A month before embarking on our overseas trip, I purged my office of some unneeded camera equipment and decided to give both Amazon and ebay a try. From the two sites, I would discover the fabulously simplistic side of ebay and the complete breakdown of Amazon in protecting its sellers from fraud.
In what I had thought would be an easy transaction using Amazon, my camera sold within a few hours. Four days after the buyer received the package, he filed a complaint with Amazon which is called an A-Z guarantee claim. This is the process that protects the buyer in the event that I somehow try to cheat him. He alleged that he received a box with tiny workout weights and no camera. The problem with his claim is that someone other than the buyer signed for the package. I gave Amazon enough information including- pictures of the camera in the box, tracking numbers, shipping weight, original purchase receipt and the lack of communication from the buyer.
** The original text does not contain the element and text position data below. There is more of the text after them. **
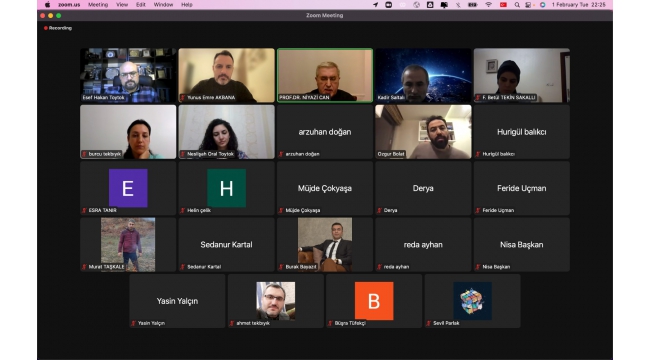Click the location services arrow icon
This screenshot has width=650, height=360.
375,5
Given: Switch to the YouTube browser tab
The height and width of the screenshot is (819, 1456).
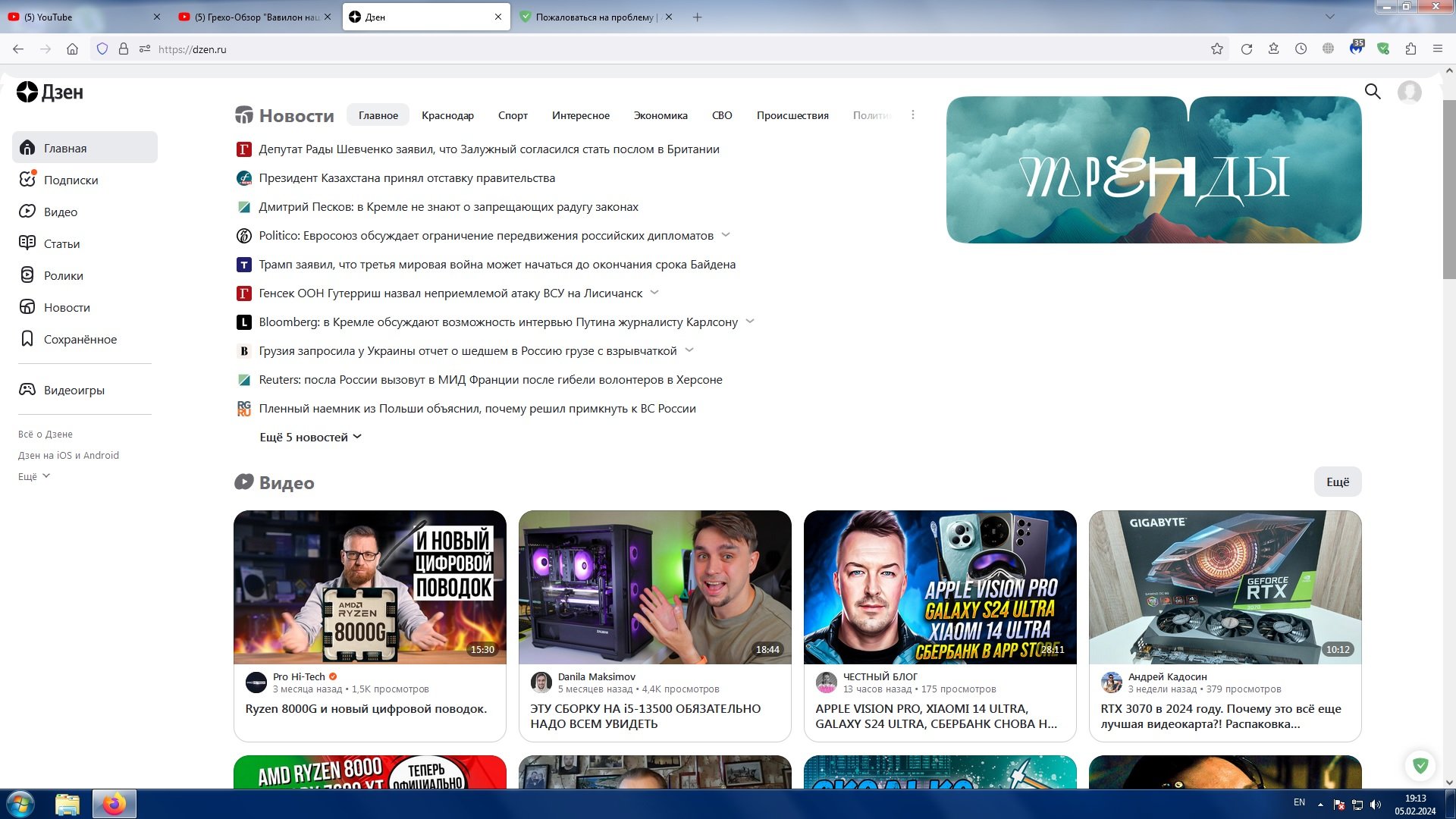Looking at the screenshot, I should click(x=76, y=17).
Amazon sided with me and denied the buyer of his claim. What happened next is as close to legal fraud as humanly possible. The buyer then filed a chargeback claim with the credit card he used to purchase the camera. This, as I would later discover, is the full-proof method of getting your money back and keeping the goods. Amazon was forced by the credit company to return the funds to the buyer even though they had previously denied his claim.
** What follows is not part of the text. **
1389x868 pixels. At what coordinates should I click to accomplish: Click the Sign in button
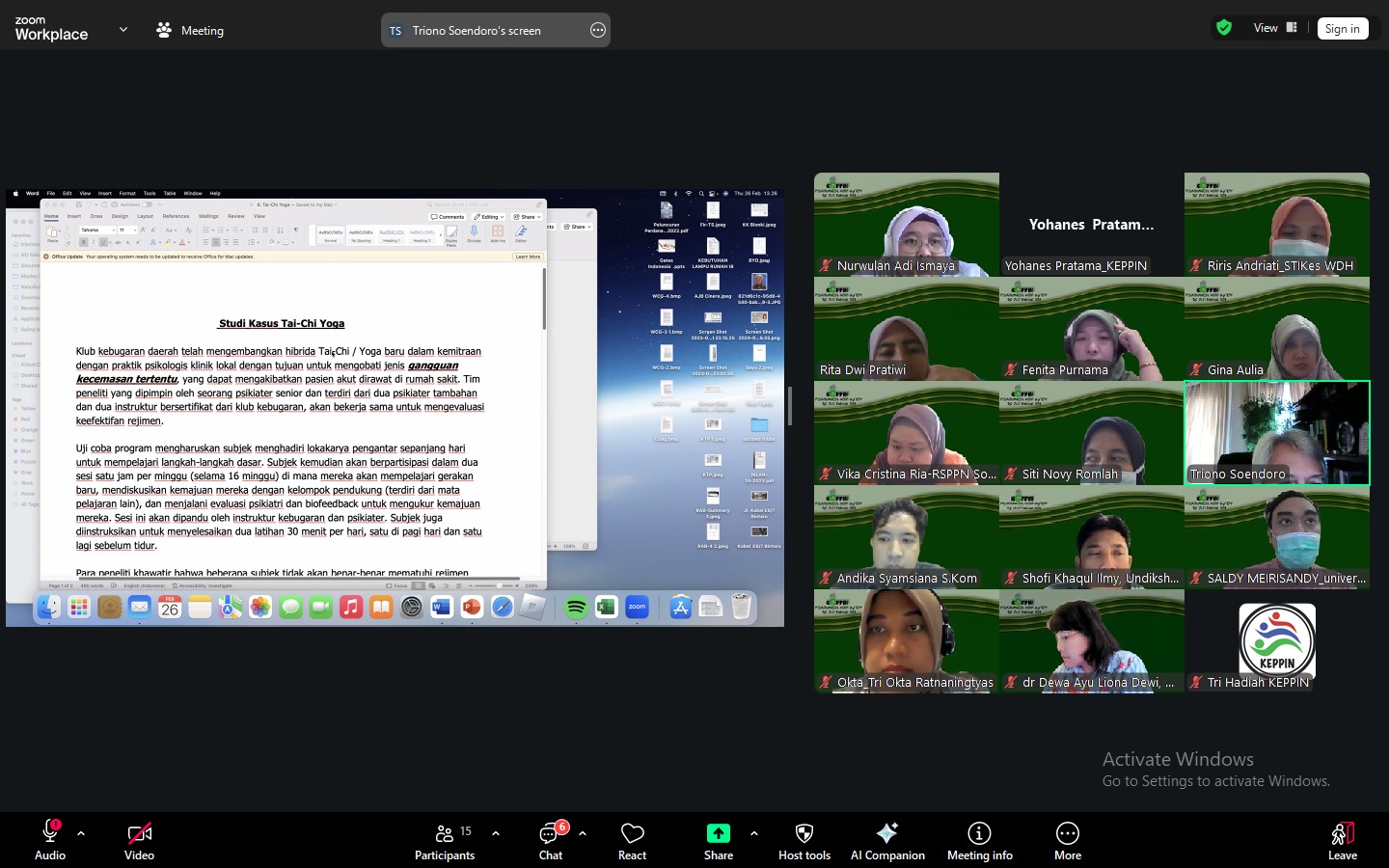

Once a buyer files an chargeback, it is out of Amazon’s hands and they cannot do anything except act as the middleman holding the money. To put it more bluntly, Amazon offers absolutely no protection to its sellers. Upon googling my experience I found several thousand other complaints from sellers experiencing the exact same thing. There are cases where people gave pictures of themselves at the post office with the purchased item going into the shipping box, but they were still denied. There is nothing you can do to protect yourself when you sell on Amazon.
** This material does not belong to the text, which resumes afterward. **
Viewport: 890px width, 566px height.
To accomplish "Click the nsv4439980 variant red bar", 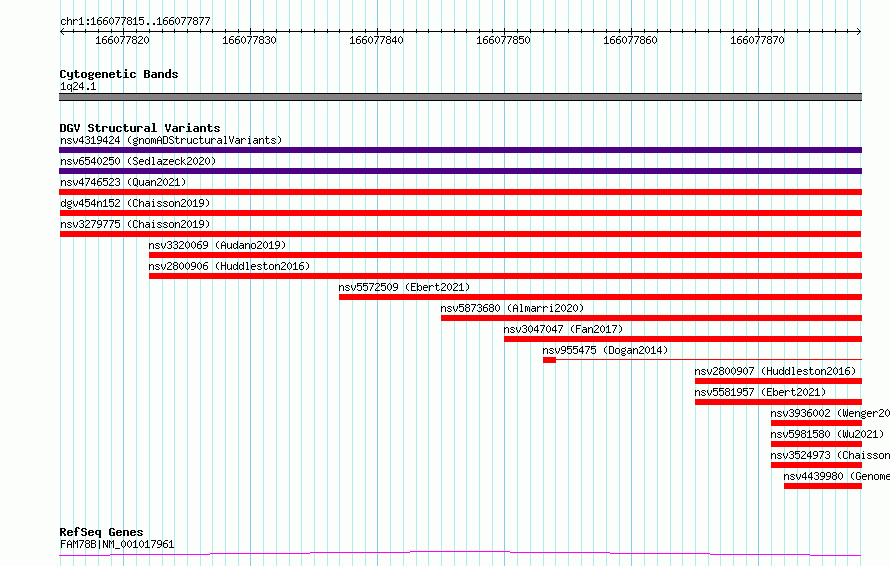I will [823, 486].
Which is the complete opposite when you use ebay. Ebay has a system that protects both the seller and the buyer. Their site is user friendly, lets you design the auction and has payment services such as PayPal that offer additional protection against fraudulent buyers. From what I’ve read, all you need to protect yourself when using ebay and paypal is a tracking number. With Amazon, no matter how much evidence you give, you will lose against a chargeback claim.
Here is how it goes if you would like to try your luck- It’s as simple as going to Amazon.com, search for an independent seller who is trying to get rid of an expensive item and purchase it with your credit card. Once the package arrives, immediately file an A-Z claim. If you are denied, then go with the 100% guarantee of a credit card chargeback. Amazon’s policy forces them to side with whatever the credit company says and there is no way to dispute it. And it’s becoming quite the common method to scam sellers out of their goods and money.
In the end there is a valuable lesson to be learned from selling expensive items over the internet.. Do your research into what company you decide to use. From my $2500 mistake I’ve learned that I will never use Amazon again, unless I want to try my hand at being a thief.